Edizione n.40 di mercoledì 18 ottobre 2017

castagne

Varese, tornano le castagne sotto il Sacro Monte

Il parassita cinipide sconfitto dall’insetto antagonista torimide
castagno Campo dei Fiori

Un altro successo della lotta biologica nel campo dell’agricoltura. A Varese il cinipide, parassita asiatico flagello dei castagneti, è stato debellato dal torimide, un insetto antagonista e, sotto il Sacro Monte, «i castanicoltori sono ritornati a vedere la luce dopo circa un lustro di buio». A rivelarlo è il presidente di Coldiretti Varese Fernando Fiori.
Sotto il Sacro Monte gli ettari dedicati alle castagne sono venticinque e il cinipide ha infestato i boschi «con particolare ferocia». «Per colpa del parassita asiatico nei boschi del nord della nostra provincia, ha precisato Fiori, di castagne se ne sono raccolte ben poche.
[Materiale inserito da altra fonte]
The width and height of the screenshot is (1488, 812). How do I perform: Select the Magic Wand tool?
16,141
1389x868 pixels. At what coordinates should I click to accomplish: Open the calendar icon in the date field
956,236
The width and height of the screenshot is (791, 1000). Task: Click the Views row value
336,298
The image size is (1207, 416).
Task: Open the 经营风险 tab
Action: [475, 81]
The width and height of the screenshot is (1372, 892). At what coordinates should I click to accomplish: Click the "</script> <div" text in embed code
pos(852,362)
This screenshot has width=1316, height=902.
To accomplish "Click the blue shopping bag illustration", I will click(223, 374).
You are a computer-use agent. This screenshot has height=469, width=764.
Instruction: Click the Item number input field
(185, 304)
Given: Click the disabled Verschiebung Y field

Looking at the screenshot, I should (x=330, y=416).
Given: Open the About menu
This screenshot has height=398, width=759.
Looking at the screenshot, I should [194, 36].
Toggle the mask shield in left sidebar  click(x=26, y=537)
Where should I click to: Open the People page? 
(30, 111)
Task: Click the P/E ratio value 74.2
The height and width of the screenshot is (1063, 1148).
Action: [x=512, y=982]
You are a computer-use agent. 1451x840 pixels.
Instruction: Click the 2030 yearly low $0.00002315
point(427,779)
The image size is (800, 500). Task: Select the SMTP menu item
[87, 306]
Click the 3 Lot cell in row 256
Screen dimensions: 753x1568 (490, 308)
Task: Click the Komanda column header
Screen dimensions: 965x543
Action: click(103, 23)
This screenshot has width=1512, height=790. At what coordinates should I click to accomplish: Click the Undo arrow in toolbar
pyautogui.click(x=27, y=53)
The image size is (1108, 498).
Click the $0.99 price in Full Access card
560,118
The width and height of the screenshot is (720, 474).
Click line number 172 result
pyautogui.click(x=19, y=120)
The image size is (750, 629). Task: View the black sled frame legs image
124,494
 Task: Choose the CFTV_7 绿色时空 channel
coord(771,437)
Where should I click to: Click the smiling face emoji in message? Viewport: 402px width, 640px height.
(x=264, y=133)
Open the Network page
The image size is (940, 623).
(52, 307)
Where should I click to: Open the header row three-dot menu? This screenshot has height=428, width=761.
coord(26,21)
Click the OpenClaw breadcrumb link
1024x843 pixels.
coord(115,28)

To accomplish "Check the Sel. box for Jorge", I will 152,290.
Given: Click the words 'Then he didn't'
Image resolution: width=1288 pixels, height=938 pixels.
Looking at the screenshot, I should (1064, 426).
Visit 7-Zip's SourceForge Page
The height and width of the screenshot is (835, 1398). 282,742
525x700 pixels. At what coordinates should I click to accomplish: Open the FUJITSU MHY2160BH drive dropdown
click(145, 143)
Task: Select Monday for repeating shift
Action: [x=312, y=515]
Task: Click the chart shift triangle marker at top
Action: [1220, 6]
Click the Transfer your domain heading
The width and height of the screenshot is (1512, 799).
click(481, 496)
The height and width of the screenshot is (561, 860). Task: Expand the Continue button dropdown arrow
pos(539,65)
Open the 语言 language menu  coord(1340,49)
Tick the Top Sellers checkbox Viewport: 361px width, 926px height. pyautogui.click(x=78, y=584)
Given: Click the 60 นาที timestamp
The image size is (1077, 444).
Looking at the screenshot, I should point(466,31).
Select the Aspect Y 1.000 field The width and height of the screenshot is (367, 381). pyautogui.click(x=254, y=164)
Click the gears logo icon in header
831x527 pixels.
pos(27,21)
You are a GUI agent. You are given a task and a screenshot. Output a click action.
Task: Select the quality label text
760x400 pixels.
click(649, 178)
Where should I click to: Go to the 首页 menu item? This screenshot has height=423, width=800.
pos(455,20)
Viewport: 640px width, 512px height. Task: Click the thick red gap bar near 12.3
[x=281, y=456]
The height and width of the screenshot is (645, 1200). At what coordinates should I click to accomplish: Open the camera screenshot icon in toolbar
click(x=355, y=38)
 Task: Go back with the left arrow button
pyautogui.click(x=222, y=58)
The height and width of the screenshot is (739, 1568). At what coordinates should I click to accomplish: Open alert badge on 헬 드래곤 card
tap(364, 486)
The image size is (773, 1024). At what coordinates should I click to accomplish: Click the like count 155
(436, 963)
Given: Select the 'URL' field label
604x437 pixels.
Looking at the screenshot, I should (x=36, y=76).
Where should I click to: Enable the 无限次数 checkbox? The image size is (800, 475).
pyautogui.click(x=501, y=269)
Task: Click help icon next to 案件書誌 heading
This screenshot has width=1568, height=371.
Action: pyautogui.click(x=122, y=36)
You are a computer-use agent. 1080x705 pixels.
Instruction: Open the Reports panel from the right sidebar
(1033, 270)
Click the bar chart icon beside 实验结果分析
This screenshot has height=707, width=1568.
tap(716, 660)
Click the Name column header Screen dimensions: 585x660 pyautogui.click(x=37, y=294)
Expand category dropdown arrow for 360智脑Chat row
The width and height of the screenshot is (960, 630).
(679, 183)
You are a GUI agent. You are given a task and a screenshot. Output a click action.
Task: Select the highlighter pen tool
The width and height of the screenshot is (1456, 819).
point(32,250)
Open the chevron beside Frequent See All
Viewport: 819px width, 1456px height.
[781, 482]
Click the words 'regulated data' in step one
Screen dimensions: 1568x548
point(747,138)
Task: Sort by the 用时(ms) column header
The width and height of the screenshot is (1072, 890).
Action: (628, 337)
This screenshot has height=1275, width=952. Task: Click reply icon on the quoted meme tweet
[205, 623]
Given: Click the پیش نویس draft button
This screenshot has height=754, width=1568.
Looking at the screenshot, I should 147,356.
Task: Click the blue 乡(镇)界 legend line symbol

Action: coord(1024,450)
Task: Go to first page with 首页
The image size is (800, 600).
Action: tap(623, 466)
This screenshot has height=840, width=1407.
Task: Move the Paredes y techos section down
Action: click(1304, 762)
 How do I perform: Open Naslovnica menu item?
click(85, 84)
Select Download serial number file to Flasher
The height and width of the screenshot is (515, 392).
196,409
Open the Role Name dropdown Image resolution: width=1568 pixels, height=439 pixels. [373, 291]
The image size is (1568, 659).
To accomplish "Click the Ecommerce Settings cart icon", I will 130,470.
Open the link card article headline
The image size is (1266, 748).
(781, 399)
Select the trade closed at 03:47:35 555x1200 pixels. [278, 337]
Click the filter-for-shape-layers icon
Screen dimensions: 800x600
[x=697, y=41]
Oggi, invece, il problema sembra in via di risoluzione, grazie anche ai risultati della lotta biologica che abbiamo saputo mettere in atto».

Il torimide è un insetto, anche lui orientale, antagonista del cinipide. Distrugge le uova del cinipide e poi si autoestingue quando non ci sono più gli imenotteri di cui si nutre. «A causa del cinipide, erano sette anni che praticamente raccoglievamo poco o nulla — racconta Giacomo Piccinelli, giovane agricoltore ventitreenne con un castagneto di due ettari a Brinzio — Quest’anno, invece, le castagne nel Brinzio sembrano essere ufficialmente tornate». Dati incoraggianti arrivano anche dall’aumento dell’estensione dei boschi, che, sottolinea Coldiretti, in Lombardia negli ultimi dieci anni sono passati dai 385 ettari del 2006 ai quasi 900 attuali.
La castagna, “il pane dei poveri” d’un tempo, è per la montagna, come ricorda la Coldiretti, quello che la zucca è per la pianura: un frutto della terra che può essere usato in mille modi: dagli gnocchi ai dolci, dalla polenta alle confetture. Il miele di castagno è indicato per le infiammazioni della bocca e della gola. Dal punto di vista nutrizionale, la castagna, oltre a essere una riserva naturale di energia in vista dei freddi invernali, possiede anche sali minerali, ferro, vitamina B, fosforo e acido folico. I prezzi al dettaglio nella grande distribuzione per adesso oscillano, secondo la varietà, fra i 5 e gli 8 euro al chilo.